Sunday, January 21, 2007

waiting for an invitation?

"Even though teachers are not often invited to the policy table, they are frequently labeled as obstructionists when they decline to endorse “bold new plans” or point out flaws in policies that they know from experience will not yield the intended outcomes. Keep your eyes and ears peeled."
This quote from Barnett Berry's of the Center for Teaching Quality got me thinking.

Why are we waiting for an invitation. I doggedly sought out an appointment to Gov. of Virginia's Start Strong Preschool Council, and I got it. Though I didn't get to have a voting voice I did get invited to the table. I just had to ask for the invite.
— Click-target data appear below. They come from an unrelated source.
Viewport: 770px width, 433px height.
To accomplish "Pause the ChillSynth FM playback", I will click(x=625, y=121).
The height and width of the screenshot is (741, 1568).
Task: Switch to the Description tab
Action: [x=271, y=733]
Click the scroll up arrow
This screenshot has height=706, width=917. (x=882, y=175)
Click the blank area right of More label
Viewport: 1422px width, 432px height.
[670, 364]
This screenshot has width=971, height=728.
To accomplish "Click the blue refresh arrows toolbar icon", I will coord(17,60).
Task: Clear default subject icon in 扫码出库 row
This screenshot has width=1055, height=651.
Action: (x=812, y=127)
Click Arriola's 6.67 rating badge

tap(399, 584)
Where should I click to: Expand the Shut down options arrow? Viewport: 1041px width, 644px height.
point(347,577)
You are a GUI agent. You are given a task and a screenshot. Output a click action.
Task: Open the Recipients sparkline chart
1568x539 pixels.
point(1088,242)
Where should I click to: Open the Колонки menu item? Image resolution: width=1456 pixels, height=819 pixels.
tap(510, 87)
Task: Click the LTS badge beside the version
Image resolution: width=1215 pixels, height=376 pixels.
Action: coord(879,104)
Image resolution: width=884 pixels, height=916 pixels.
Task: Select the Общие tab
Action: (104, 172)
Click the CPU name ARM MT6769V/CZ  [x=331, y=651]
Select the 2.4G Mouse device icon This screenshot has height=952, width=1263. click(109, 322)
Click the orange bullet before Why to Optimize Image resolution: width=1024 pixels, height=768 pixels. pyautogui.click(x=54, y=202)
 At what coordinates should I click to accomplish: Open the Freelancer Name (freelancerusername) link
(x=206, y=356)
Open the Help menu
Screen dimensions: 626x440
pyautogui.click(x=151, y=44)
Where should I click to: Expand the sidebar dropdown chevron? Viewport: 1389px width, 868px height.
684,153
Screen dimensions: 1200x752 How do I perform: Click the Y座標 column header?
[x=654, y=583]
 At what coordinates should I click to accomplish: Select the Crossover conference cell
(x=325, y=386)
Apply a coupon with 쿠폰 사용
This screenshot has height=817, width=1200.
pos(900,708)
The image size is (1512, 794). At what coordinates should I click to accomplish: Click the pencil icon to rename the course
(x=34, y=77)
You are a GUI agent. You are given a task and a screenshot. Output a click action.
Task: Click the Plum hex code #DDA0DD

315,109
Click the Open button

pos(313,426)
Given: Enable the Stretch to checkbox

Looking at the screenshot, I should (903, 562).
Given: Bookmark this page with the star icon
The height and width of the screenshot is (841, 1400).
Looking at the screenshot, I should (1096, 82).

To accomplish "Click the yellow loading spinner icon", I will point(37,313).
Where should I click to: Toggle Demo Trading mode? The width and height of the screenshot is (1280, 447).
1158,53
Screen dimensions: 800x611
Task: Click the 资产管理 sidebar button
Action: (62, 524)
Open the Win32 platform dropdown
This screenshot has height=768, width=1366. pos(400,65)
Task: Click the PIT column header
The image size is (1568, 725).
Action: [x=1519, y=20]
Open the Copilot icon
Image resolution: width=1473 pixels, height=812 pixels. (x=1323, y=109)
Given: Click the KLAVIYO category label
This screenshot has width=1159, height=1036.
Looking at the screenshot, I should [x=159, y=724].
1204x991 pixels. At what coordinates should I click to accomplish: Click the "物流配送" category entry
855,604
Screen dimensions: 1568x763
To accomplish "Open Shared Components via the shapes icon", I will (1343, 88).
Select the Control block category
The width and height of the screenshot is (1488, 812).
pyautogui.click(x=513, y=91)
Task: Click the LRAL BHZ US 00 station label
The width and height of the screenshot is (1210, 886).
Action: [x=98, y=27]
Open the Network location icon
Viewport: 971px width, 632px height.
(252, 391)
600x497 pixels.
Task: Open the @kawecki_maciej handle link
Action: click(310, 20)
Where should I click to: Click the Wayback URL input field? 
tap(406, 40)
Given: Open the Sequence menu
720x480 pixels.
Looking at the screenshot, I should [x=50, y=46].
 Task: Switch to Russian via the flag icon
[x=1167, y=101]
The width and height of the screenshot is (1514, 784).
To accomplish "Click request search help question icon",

Think about this excerpt from an essay I wrote:

Imagine two parents talking in a hallway about the sad state of their child’s messy room. The parents’ discussion is heated. The mother thinks that the child is not wise enough to make good decisions about how to keep his room clean. The father thinks the child can handle the decisions but is just not committed to the effort. Billy sits in his room listening. He knows that his parents are about to enter his room and tell him exactly how to clean it, where to put the toys, books, and socks. They will also tell him he needs to do it quickly because his mother’s boss is coming for dinner and they don’t want the boss to see Billy’s messy room. Billy knows how he would solve the problem of his messy room. He would get some stacking buckets for his toys, more shelves for his books (they won’t fit on the one he has), and a laundry hamper with a basketball hoop so he can practice his free throws with his socks. If his parents would only ask him, “What could we do to help you keep your room clean?” Billy has a lot of ideas, if only his parents would listen.
Policymakers often treat teachers the way Billy is treated by his parents. Educators’ sometimes adversarial relationships with policymakers have contributed to a disconnection between the classroom and public policy. Increased pressure on teachers and administrators to meet local, state, and federal standards has led to the disempowerment of teachers. Policymakers and administrators have seen the stakes as too high to trust teachers with the decisions to be made in their classrooms. There are many issues facing public schools today: closing the achievement gap, inequality of education from district to district, school choice and vouchers, inadequate funding, poor working and learning conditions, institutionalized racism, deteriorating school infrastructure, and a changing global economy that requires different skills than American children are learning in school. Teachers have opinions about all of these issues, but our voice is not being heard.
Teacher leadership is an emerging trend in public education that addresses teachers’ lack of voice in the decisions that affect their profession. To have our voice heard we must create a proactively self defining professional culture instead of one that reacts to each new reform as it is delivered to classrooms. Teacher leaders must work to empower teachers to be self determining in their schools, districts, and beyond because teachers are, by nature, the lock and the key to school reform. We are the lock because no matter what reform is brought forward and pushed into classrooms, it will never be successful without teachers making it so. We are the key because if decision makers were to recognize the inclusion of teachers’ perspectives as necessary to effective school reform then the need for school reforms would begin to decrease. Teaching would transform from a system that needs to be managed from the outside to a true profession guided by its own principles, research, and experience, and lead by its own practitioners.